In order to solve this question, we will first write the ${{K}_{b}}$ base dissociation constant then we will calculate the value of pH by using the formula of pH that is $pH=-\log \left[ {{H}_{3}}{{O}^{+}} \right]$ . Then will calculate the value of pOH by using the formula:
$pOH = -\log \left[ O{{H}^{-}} \right]$

Complete step by step answer:
- As we are being provided with the information that a solution is prepared to be 0.1475 M in $Sr{{\left( OH \right)}_{2}}$.
- As we know that Strontium Hydroxide ionizes in water to produce the hydroxide ion and strontium ion.
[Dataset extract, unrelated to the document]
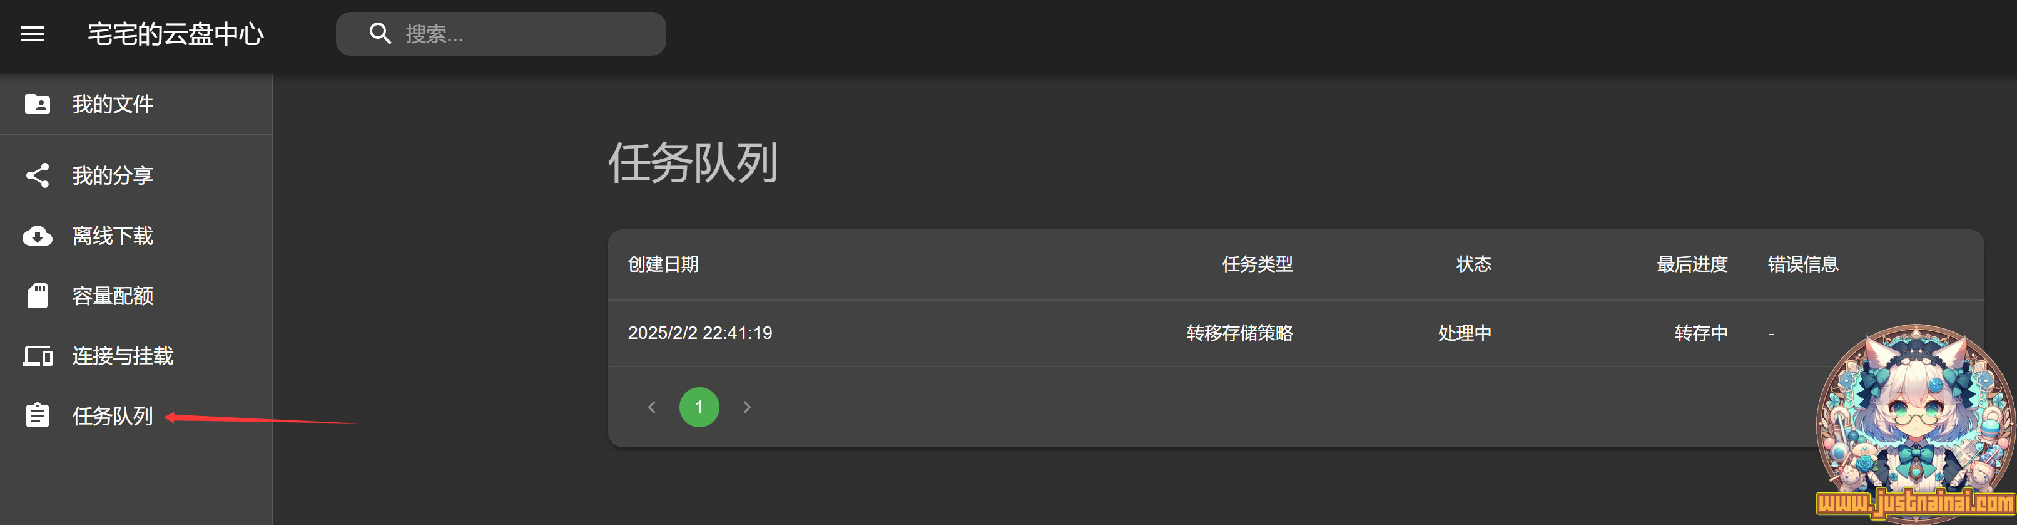
Task: Open the hamburger navigation menu
Action: pyautogui.click(x=32, y=34)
It is found that strontium is slightly soluble in water.
- Now, we can write the reaction of dissociation of strontium as:
$Sr{{\left( OH \right)}_{2}}\rightleftarrows S{{r}^{2+}}+2O{{H}^{-}}$
- Here, we can see that strontium hydroxide is being dissociated into strontium ions and hydroxide ions.
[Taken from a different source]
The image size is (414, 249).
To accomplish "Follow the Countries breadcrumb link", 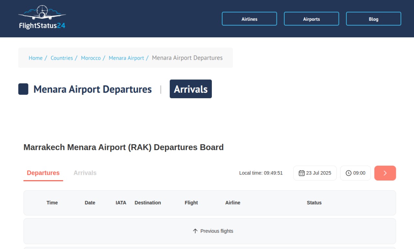I will (62, 58).
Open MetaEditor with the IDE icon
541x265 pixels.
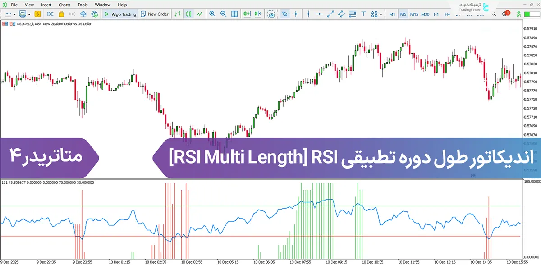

$\begin{aligned} & Sr{{\left( OH \right)}_{2}}\rightleftarrows S{{r}^{2+}}+2O{{H}^{-}} \\\ & 0.1475\text{ - -} \\\ & -x\text{ +x +x} \\\ & 0.1475-x\text{ x 2x} \\\ \end{aligned}$ - Now, we will write the value of${{K}_{b}}$ base dissociation constant as:
$\begin{aligned} & {{K}_{b}}=\dfrac{{{\left[ O{{H}^{-}} \right]}^{2}}\left[ S{{r}^{2+}} \right]}{\left[ Sr{{\left( OH \right)}_{2}} \right]} \\\ & {{K}_{b}}=\dfrac{{{\left[ 2x \right]}^{2}}\left[ x \right]}{\left[ 0.1475-x \right]} \\\ & =6.5\times {{10}^{-3}} \\\ \end{aligned}$
Now, we will solve the value of x as:
x= 0.05346 M.
Now, we can write$\left[ O{{H}^{-}} \right]$ as:
$\left[ O{{H}^{-}} \right]=2x=2\times 0.05346=0.1069M$
- As we know that in any aqueous solution, both ions that are $\left[ O{{H}^{-}} \right]$ and $\left[ {{H}_{3}}{{O}^{+}} \right]$ are present and they must satisfy the following conditions:
$\begin{aligned} & \left[ O{{H}^{-}} \right]\left[ {{H}_{3}}{{O}^{+}} \right]={{K}_{w}} \\\ & \left[ O{{H}^{-}} \right]\left[ {{H}_{3}}{{O}^{+}} \right]=1.0\times {{10}^{-14}} \\\ \end{aligned}$ - As we have determined the value of $\left[ O{{H}^{-}} \right]$ as 0.1.69 M. Now, further we can solve as:
$\begin{aligned} & \left[ {{H}_{3}}{{O}^{+}} \right]=\dfrac{1.0\times {{10}^{-14}}}{\left[ O{{H}^{-}} \right]} \\\ & \left[ {{H}_{3}}{{O}^{+}} \right]=\dfrac{1.0\times {{10}^{-14}}}{\left[ 0.1069 \right]} \\\ & \left[ {{H}_{3}}{{O}^{+}} \right]={{9.355}^{-14}}M \\\ \end{aligned}$ So, we get the value of $\left[ {{H}_{3}}{{O}^{+}} \right]$ as ${{9.355}^{-14}}M$ .
- Now, we will calculate the value of pH by using the formula of pH as:
$\begin{aligned} & pH=-\log \left[ {{H}_{3}}{{O}^{+}} \right] \\\ & pH=-\log \left[ {{3.955}^{-14}} \right] \\\ & pH=13.0290 \\\ \end{aligned}$
- We can calculate the value of pOH by using the formula:
$pOH=-\log \left[ O{{H}^{-}} \right]$
On calculating we get:
$\begin{aligned} & pOH=-\log \left[ 0.1069 \right] \\\ & pOH=0.9710 \\\ \end{aligned}$ - Hence, we get the value of pH, and pOH as 13.0290 and 0.9710.

Note: - We should not get confused in the symbols ${{K}_{b}}$ and ${{K}_{B}}$ . As ${{K}_{b}}$ is a base dissociation constant that basically measures how completely a base dissociates into its component ions in water.
- Whereas, ${{K}_{B}}$ is the Boltzmann constant which relates the average kinetic energy of the particles present in a gas with the temperature of the gas.